WORK TO COMPLETE:
From the line containing "The width and" through the last line of the data, both ends included, write out every line exactly; omit the pictures.

DATA EXCERPTS:
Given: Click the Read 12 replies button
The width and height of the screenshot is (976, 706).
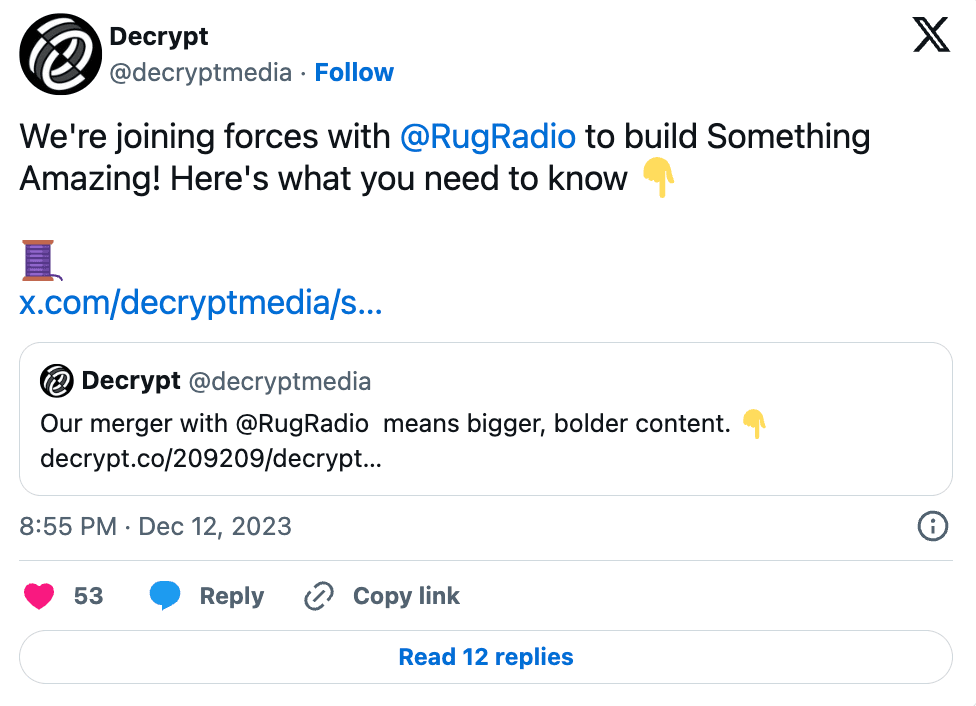Looking at the screenshot, I should (486, 657).
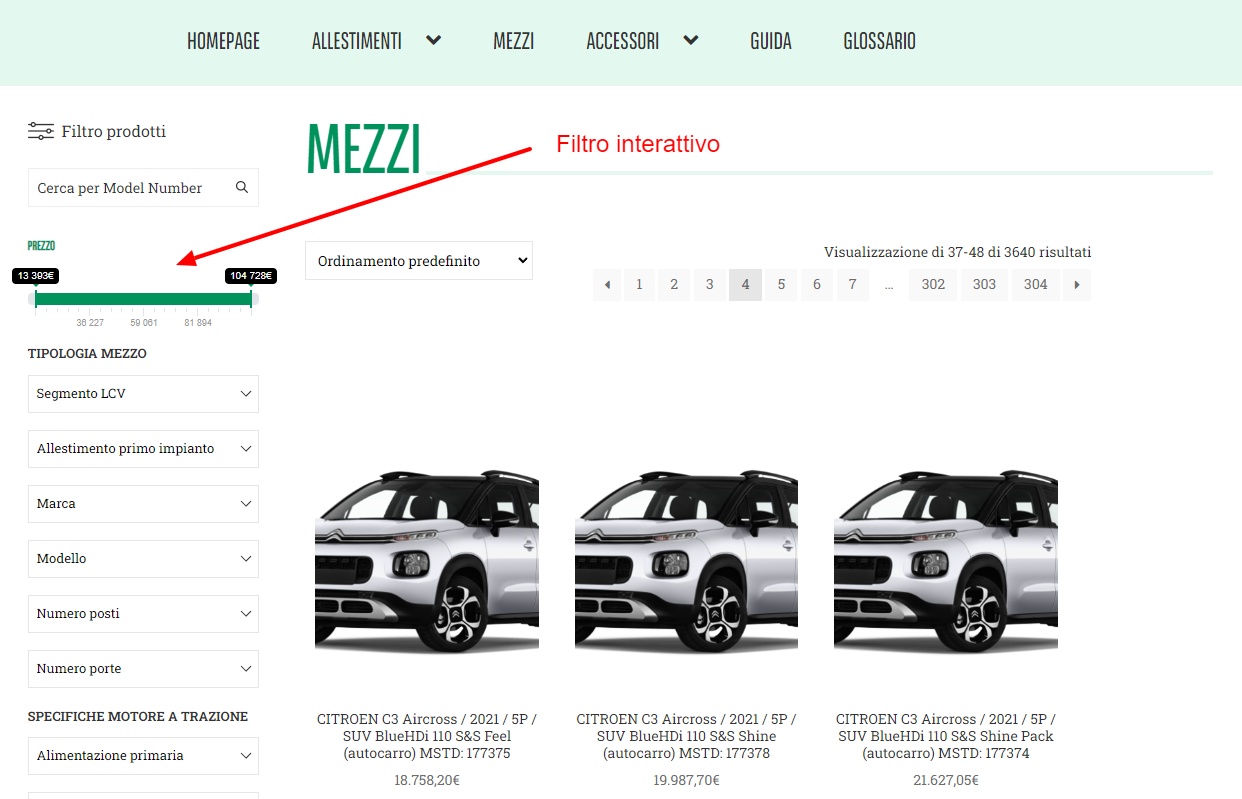This screenshot has width=1242, height=799.
Task: Go to results page 5
Action: (781, 285)
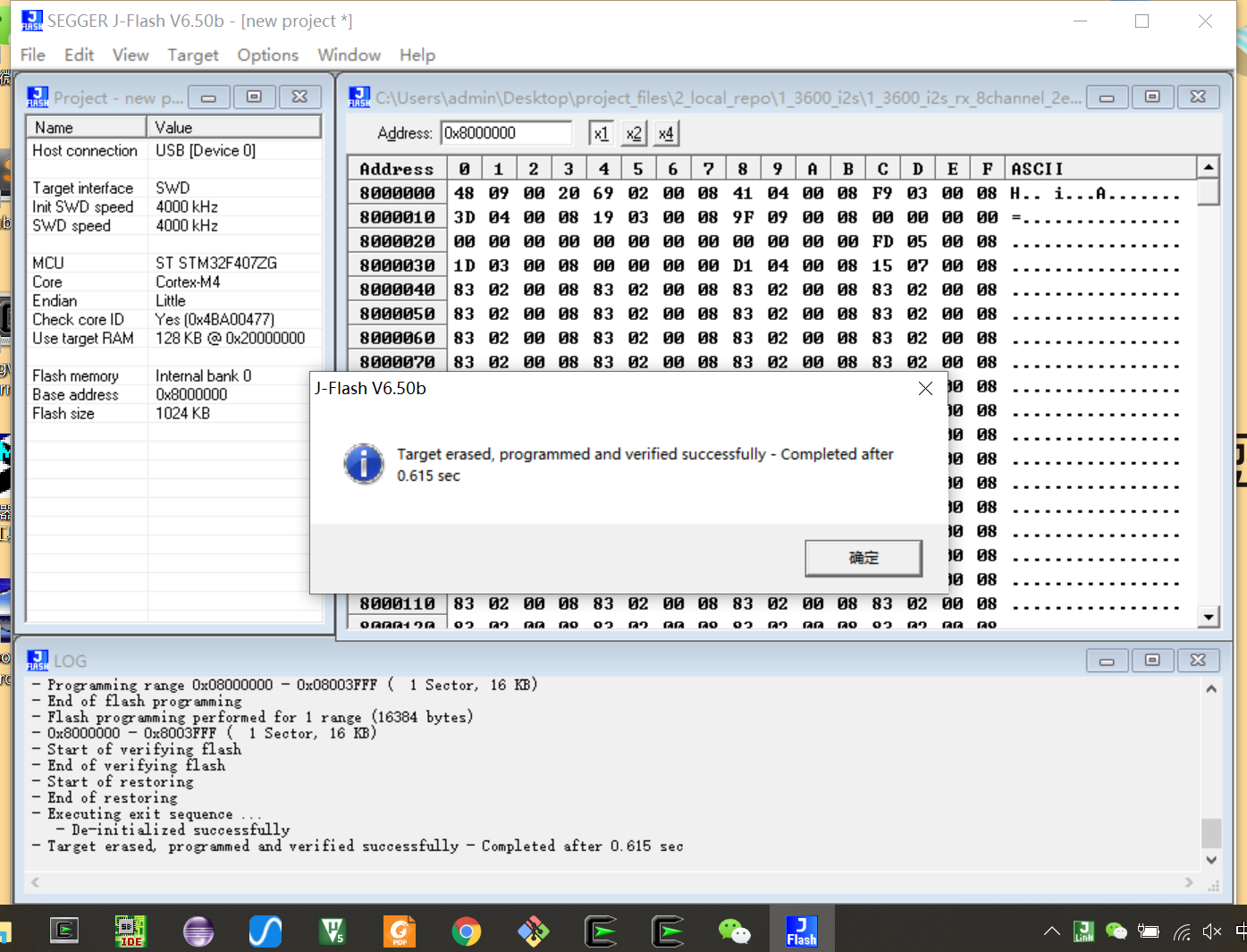Open the Options menu
The height and width of the screenshot is (952, 1247).
267,55

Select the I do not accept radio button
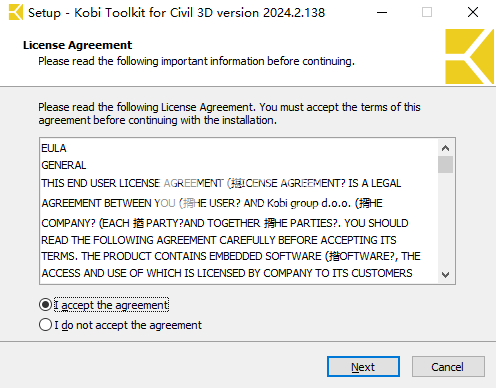coord(45,325)
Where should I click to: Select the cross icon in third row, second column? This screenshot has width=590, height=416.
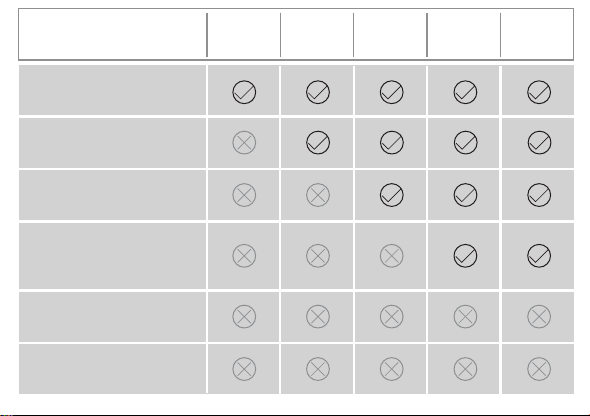coord(318,195)
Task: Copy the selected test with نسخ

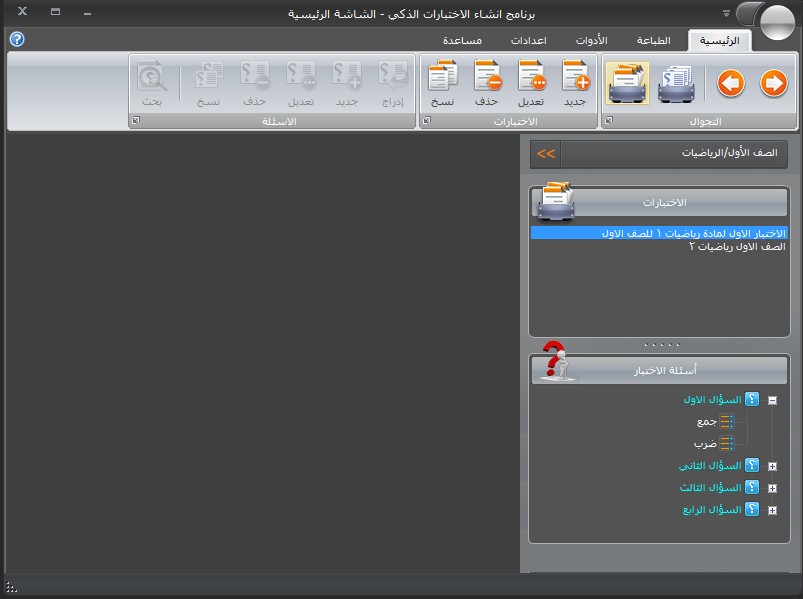Action: [x=442, y=83]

SOLUTION BELOW:
The width and height of the screenshot is (976, 706).
Looking at the screenshot, I should (486, 657).
This screenshot has width=1242, height=799.
Task: Go to results page 5
Action: (781, 285)
Open the Options menu
The height and width of the screenshot is (952, 1247).
267,55

Select the I do not accept radio button
coord(45,325)
Where should I click to: Select the cross icon in third row, second column? This screenshot has width=590, height=416.
coord(318,195)
Task: Copy the selected test with نسخ

Action: [x=442, y=83]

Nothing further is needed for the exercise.